FAST is a pre-authentication framework for Kerberos. It includes a mechanism for tunneling pre-authentication exchanges using armoured KDC messages. FAST provides increased resistance to passive password guessing attacks.
- Support for FAST in the AS and TGS in clients and KDCs
- Support for armor tickets obtained from host TGTs sufficient for pam_krb5 to use FAST.
- Support for PA-FX-COOKIE
- Support for Encrypted Challenge
- Support for ad-fx-fast-armor in the TGS
- Support for FAST factors in the existing plugin interface
- Support for KRB_FX_CF2
The plugin interface needs to be suitable to be a public API. It seems like small extensions to retrieve the armor key and possibly a few other things to the existing pre-authentication plugin interface would be sufficient.
The big question is how should fast factors that are not pre-auth methods be handled. There are two approaches. First, define a new version of the function table so that old libraries will not recognize them. Alternatively treat them as normal pre-authentication methods and require that they fail (in a manner that causes them to be ignored) if they are called and the implementation does not support armor.
In the AS request, things are relatively simple. Find the KRBFastArmoredReq in the padata. If it is present, then decode the request, ignore the outer request and process the FAST request. The cookie from the outer request needs to be saved along with the encoding of the entire request so that the checksum can be computed in a finish message. The TGS is similar. There is an open question about what ticket is used. It will either be a ticket in the PA-FX-FAST armor or it will be the ticket in PA-TGS-REQ. Either way, the ticket will be in the outer request.
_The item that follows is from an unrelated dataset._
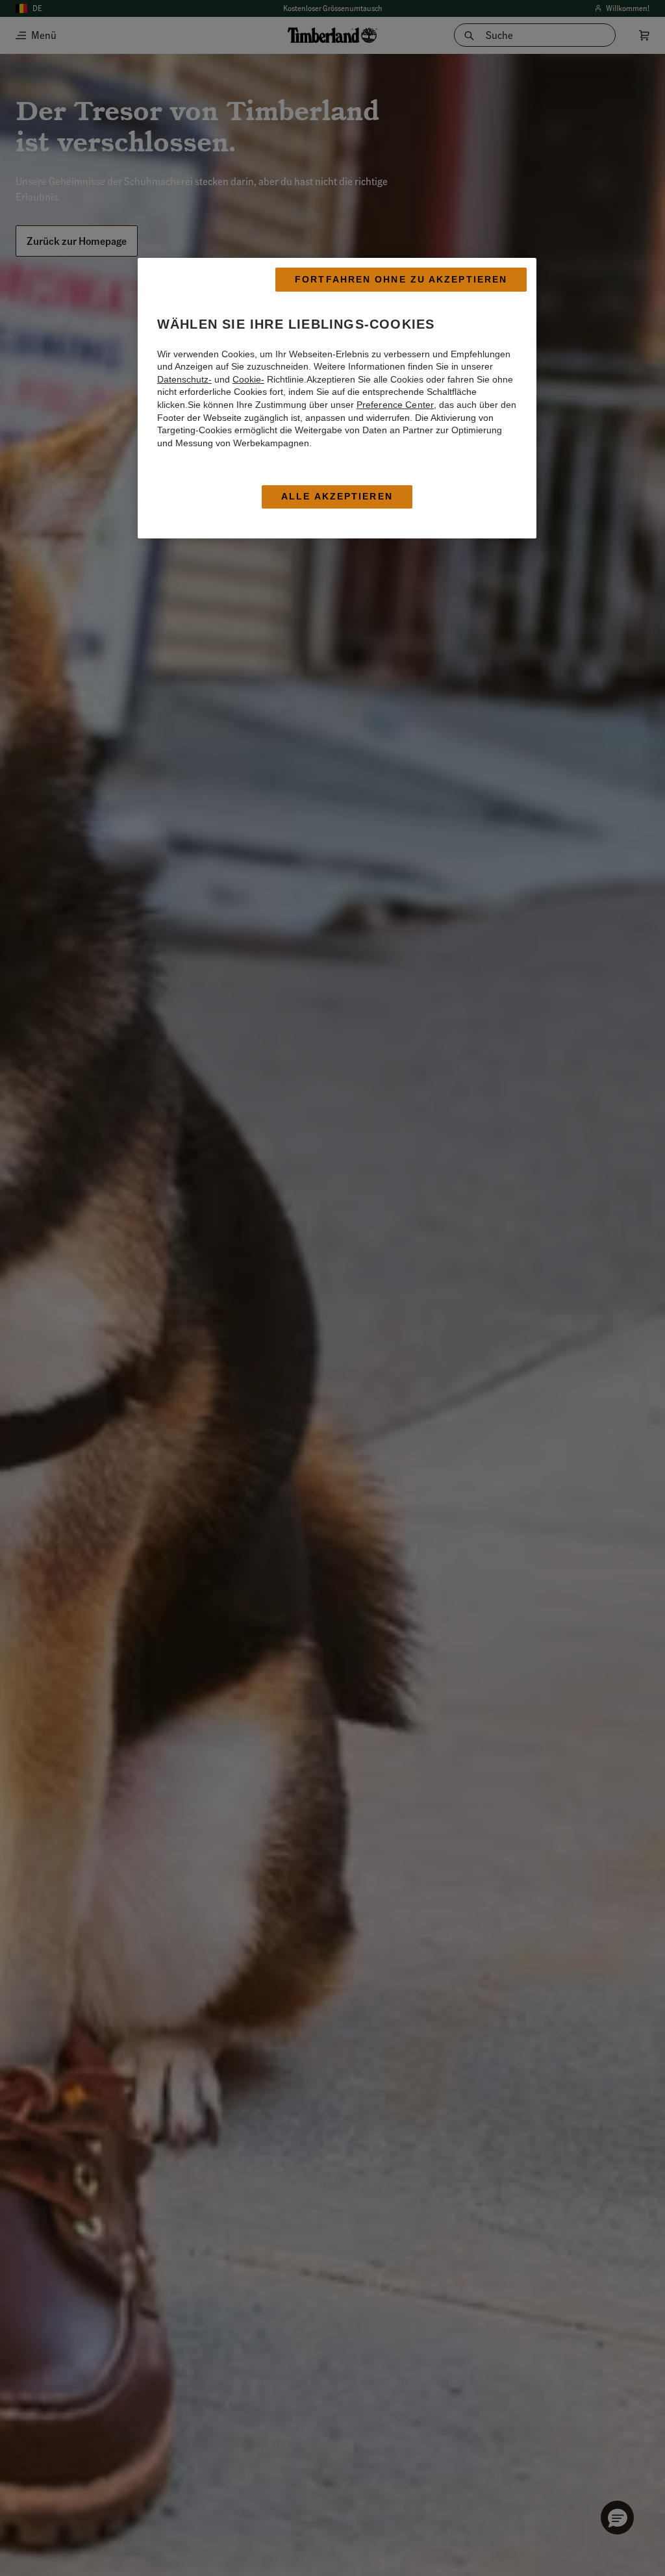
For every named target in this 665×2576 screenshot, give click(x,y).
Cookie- (248, 379)
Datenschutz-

To construct an error, include an error padata and then package up all the padata into a KRBFastResponse. Then need to construct the cookie. Minimally the cookie will need to include the previous message (minus the cookie). When constructing the finish message , construct the previous message by adding the cookie to it and re-encoding. This assumes the encoders are deterministic, but DER already guarantees this. If the KDC supports multi-round-trip conversations in the future, the cookie will probably also include a checksum state. The previous message cannot be included in this state because it is very difficult to account for the cookie that way. However the current requirements do not involve support for multi-round-trip messages at the current time. Supporting multi-round-trip messages also requires that checksums be extended to support incremental use. For constructing a reply, construct everything. Move any padata into a constructed FAST. Then construct the finish message.
- armor key
- encoded outer request
- inner request and padata
- Reply key used
- kdc verified
- reply key replaced
Extending the client AS logic to support fast seems relatively simple. Before calling into preauth2.c, pull out PA-FX-FAST and PA-FX-COOKIE; ignore other outer pre-authentication. It makes more sense to special case FAST rather than treating it as a normal entry in the pre-authentication list. Managing the finish message and calling into the pre-authentication loop are sufficiently unusual that it does not make sense to go through two levels of the pre-authentication loop.
The pre-authentication loop needs to support mechanisms that are only used as FAST factors. Support is also required for FAST factors retrieving the armor key, indicating that the reply key has been used, indicating that the reply key is replaced and indicating that the KDC is verified independent of the long-term key.
It is desirable that the FAST processing on the client be sufficiently modular it can be reused for the TGS. In that case we currently do not anticipate there being any padata carried by FAST.
- encode KRBFastArmoredReq
- Encode KRBFastResponse
- Encode KRBFastReq
- Implement krb_fx_cf2
- Implement PRF for all enctypes
The FAST proposal has not yet been approved by the IETF.